WHAT YOU HAVE TO DO: Present every line of the data below as a numbered list, skipping any blank lines.

Records:
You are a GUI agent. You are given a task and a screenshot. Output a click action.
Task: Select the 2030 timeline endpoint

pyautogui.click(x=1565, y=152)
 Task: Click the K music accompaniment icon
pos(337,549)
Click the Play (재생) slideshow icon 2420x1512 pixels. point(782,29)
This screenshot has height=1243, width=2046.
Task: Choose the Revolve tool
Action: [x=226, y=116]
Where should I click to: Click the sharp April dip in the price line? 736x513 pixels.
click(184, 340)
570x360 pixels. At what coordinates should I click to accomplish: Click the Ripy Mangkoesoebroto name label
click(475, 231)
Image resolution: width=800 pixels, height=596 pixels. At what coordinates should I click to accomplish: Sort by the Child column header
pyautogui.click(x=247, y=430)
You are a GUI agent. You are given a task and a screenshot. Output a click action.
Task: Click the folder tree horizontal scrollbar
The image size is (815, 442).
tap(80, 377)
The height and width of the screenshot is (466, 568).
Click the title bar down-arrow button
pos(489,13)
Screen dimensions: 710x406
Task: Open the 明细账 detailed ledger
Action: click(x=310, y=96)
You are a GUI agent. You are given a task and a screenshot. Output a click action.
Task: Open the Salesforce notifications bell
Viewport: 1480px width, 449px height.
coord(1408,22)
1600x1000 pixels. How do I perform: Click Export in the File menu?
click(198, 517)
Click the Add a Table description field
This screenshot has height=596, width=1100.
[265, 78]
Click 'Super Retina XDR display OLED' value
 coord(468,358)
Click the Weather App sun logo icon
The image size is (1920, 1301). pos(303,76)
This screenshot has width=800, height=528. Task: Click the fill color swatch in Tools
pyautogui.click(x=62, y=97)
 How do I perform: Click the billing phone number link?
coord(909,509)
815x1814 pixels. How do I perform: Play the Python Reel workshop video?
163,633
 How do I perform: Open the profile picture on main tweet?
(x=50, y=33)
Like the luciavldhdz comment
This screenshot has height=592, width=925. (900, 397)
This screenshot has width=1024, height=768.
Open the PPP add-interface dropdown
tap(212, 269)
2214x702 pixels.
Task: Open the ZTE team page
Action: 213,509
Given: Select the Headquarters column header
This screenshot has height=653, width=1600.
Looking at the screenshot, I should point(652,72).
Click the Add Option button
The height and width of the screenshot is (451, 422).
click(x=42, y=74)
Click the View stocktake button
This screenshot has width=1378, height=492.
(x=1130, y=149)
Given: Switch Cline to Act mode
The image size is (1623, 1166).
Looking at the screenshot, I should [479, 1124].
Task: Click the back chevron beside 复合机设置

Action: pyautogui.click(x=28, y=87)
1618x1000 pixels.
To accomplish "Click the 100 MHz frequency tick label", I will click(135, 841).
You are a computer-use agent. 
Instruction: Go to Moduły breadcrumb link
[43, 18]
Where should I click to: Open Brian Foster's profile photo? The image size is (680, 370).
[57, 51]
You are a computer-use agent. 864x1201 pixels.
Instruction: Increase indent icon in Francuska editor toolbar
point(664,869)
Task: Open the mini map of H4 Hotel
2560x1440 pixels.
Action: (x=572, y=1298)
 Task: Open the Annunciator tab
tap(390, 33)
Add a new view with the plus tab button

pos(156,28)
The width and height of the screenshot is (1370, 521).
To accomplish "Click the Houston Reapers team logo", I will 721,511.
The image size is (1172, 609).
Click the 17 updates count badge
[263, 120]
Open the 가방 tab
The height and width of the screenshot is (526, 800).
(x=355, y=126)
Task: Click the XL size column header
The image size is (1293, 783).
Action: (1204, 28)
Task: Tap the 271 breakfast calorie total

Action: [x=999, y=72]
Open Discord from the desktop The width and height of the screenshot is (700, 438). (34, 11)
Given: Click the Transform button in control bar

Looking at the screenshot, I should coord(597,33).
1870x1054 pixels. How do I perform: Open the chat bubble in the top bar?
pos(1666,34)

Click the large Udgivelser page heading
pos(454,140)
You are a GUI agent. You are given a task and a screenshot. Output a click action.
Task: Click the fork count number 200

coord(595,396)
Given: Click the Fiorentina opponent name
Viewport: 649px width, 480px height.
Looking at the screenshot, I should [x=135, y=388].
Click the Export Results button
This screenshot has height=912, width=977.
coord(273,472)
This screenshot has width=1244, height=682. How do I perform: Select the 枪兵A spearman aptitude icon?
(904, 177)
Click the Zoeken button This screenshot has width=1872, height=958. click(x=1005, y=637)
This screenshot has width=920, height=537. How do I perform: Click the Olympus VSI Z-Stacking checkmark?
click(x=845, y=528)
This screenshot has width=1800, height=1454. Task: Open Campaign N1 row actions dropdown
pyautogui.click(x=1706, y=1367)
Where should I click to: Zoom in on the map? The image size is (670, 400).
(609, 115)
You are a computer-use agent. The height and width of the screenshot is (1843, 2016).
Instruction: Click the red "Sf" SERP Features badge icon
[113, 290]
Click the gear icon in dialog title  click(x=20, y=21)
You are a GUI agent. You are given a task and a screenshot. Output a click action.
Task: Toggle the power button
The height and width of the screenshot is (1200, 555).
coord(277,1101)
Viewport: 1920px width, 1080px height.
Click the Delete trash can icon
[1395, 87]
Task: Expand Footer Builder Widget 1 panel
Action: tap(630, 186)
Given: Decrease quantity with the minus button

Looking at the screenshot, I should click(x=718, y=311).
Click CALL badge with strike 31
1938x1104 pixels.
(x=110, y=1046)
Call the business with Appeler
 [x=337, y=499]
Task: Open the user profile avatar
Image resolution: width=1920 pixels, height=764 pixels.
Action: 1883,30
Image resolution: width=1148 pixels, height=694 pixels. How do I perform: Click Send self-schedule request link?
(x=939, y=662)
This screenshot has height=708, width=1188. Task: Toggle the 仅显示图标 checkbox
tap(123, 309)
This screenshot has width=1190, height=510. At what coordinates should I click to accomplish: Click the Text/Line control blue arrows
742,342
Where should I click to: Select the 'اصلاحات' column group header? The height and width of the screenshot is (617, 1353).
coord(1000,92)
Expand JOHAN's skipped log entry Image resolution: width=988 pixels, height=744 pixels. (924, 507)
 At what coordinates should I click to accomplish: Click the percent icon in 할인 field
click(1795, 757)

TASK OUTPUT:
1. You are a GUI agent. You are given a task and a screenshot. Output a click action.
2. Task: Select the 2030 timeline endpoint
3. pyautogui.click(x=1565, y=152)
4.  Task: Click the K music accompaniment icon
5. pos(337,549)
6. Click the Play (재생) slideshow icon 2420x1512 pixels. point(782,29)
7. This screenshot has height=1243, width=2046.
8. Task: Choose the Revolve tool
9. Action: [x=226, y=116]
10. Where should I click to: Click the sharp April dip in the price line? 736x513 pixels.
11. click(184, 340)
12. 570x360 pixels. At what coordinates should I click to accomplish: Click the Ripy Mangkoesoebroto name label
13. click(475, 231)
14. Image resolution: width=800 pixels, height=596 pixels. At what coordinates should I click to accomplish: Sort by the Child column header
15. pyautogui.click(x=247, y=430)
16. You are a GUI agent. You are given a task and a screenshot. Output a click action.
17. Task: Click the folder tree horizontal scrollbar
18. The image size is (815, 442).
19. tap(80, 377)
20. The height and width of the screenshot is (466, 568).
21. Click the title bar down-arrow button
22. pos(489,13)
23. Screen dimensions: 710x406
24. Task: Open the 明细账 detailed ledger
25. Action: click(x=310, y=96)
26. You are a GUI agent. You are given a task and a screenshot. Output a click action.
27. Task: Open the Salesforce notifications bell
28. Viewport: 1480px width, 449px height.
29. coord(1408,22)
30. 1600x1000 pixels. How do I perform: Click Export in the File menu?
31. click(198, 517)
32. Click the Add a Table description field
33. This screenshot has height=596, width=1100.
34. [265, 78]
35. Click 'Super Retina XDR display OLED' value
36.  coord(468,358)
37. Click the Weather App sun logo icon
38. The image size is (1920, 1301). pos(303,76)
39. This screenshot has width=800, height=528. Task: Click the fill color swatch in Tools
40. pyautogui.click(x=62, y=97)
41.  How do I perform: Click the billing phone number link?
42. coord(909,509)
43. 815x1814 pixels. How do I perform: Play the Python Reel workshop video?
44. 163,633
45.  How do I perform: Open the profile picture on main tweet?
46. (x=50, y=33)
47. Like the luciavldhdz comment
48. This screenshot has height=592, width=925. (900, 397)
49. This screenshot has width=1024, height=768.
50. Open the PPP add-interface dropdown
51. tap(212, 269)
52. 2214x702 pixels.
53. Task: Open the ZTE team page
54. Action: 213,509
55. Given: Select the Headquarters column header
56. This screenshot has height=653, width=1600.
57. Looking at the screenshot, I should point(652,72).
58. Click the Add Option button
59. The height and width of the screenshot is (451, 422).
60. click(x=42, y=74)
61. Click the View stocktake button
62. This screenshot has width=1378, height=492.
63. (x=1130, y=149)
64. Given: Switch Cline to Act mode
65. The image size is (1623, 1166).
66. Looking at the screenshot, I should [479, 1124].
67. Task: Click the back chevron beside 复合机设置
68. Action: pyautogui.click(x=28, y=87)
69. 1618x1000 pixels.
70. To accomplish "Click the 100 MHz frequency tick label", I will click(135, 841).
71. You are a computer-use agent. 
72. Instruction: Go to Moduły breadcrumb link
73. [43, 18]
74. Where should I click to: Open Brian Foster's profile photo? The image size is (680, 370).
75. [57, 51]
76. You are a computer-use agent. 864x1201 pixels.
77. Instruction: Increase indent icon in Francuska editor toolbar
78. point(664,869)
79. Task: Open the mini map of H4 Hotel
80. 2560x1440 pixels.
81. Action: (x=572, y=1298)
82.  Task: Open the Annunciator tab
83. tap(390, 33)
84. Add a new view with the plus tab button
85. pos(156,28)
86. The width and height of the screenshot is (1370, 521).
87. To accomplish "Click the Houston Reapers team logo", I will 721,511.
88. The image size is (1172, 609).
89. Click the 17 updates count badge
90. [263, 120]
91. Open the 가방 tab
92. The height and width of the screenshot is (526, 800).
93. (x=355, y=126)
94. Task: Click the XL size column header
95. The image size is (1293, 783).
96. Action: (1204, 28)
97. Task: Tap the 271 breakfast calorie total
98. Action: [x=999, y=72]
99. Open Discord from the desktop The width and height of the screenshot is (700, 438). (34, 11)
100. Given: Click the Transform button in control bar
101. Looking at the screenshot, I should coord(597,33).
102. 1870x1054 pixels. How do I perform: Open the chat bubble in the top bar?
103. pos(1666,34)
104. Click the large Udgivelser page heading
105. pos(454,140)
106. You are a GUI agent. You are given a task and a screenshot. Output a click action.
107. Task: Click the fork count number 200
108. coord(595,396)
109. Given: Click the Fiorentina opponent name
110. Viewport: 649px width, 480px height.
111. Looking at the screenshot, I should [x=135, y=388].
112. Click the Export Results button
113. This screenshot has height=912, width=977.
114. coord(273,472)
115. This screenshot has width=1244, height=682. How do I perform: Select the 枪兵A spearman aptitude icon?
116. (904, 177)
117. Click the Zoeken button This screenshot has width=1872, height=958. click(x=1005, y=637)
118. This screenshot has width=920, height=537. How do I perform: Click the Olympus VSI Z-Stacking checkmark?
119. click(x=845, y=528)
120. This screenshot has width=1800, height=1454. Task: Open Campaign N1 row actions dropdown
121. pyautogui.click(x=1706, y=1367)
122. Where should I click to: Zoom in on the map? The image size is (670, 400).
123. (609, 115)
124. You are a computer-use agent. The height and width of the screenshot is (1843, 2016).
125. Instruction: Click the red "Sf" SERP Features badge icon
126. [113, 290]
127. Click the gear icon in dialog title  click(x=20, y=21)
128. You are a GUI agent. You are given a task and a screenshot. Output a click action.
129. Task: Toggle the power button
130. The height and width of the screenshot is (1200, 555).
131. coord(277,1101)
132. Viewport: 1920px width, 1080px height.
133. Click the Delete trash can icon
134. [1395, 87]
135. Task: Expand Footer Builder Widget 1 panel
136. Action: tap(630, 186)
137. Given: Decrease quantity with the minus button
138. Looking at the screenshot, I should click(x=718, y=311).
139. Click CALL badge with strike 31
140. 1938x1104 pixels.
141. (x=110, y=1046)
142. Call the business with Appeler
143.  [x=337, y=499]
144. Task: Open the user profile avatar
145. Image resolution: width=1920 pixels, height=764 pixels.
146. Action: 1883,30
147. Image resolution: width=1148 pixels, height=694 pixels. How do I perform: Click Send self-schedule request link?
148. (x=939, y=662)
149. This screenshot has height=708, width=1188. Task: Toggle the 仅显示图标 checkbox
150. tap(123, 309)
151. This screenshot has width=1190, height=510. At what coordinates should I click to accomplish: Click the Text/Line control blue arrows
152. 742,342
153. Where should I click to: Select the 'اصلاحات' column group header? The height and width of the screenshot is (617, 1353).
154. coord(1000,92)
155. Expand JOHAN's skipped log entry Image resolution: width=988 pixels, height=744 pixels. (924, 507)
156.  At what coordinates should I click to accomplish: Click the percent icon in 할인 field
157. click(1795, 757)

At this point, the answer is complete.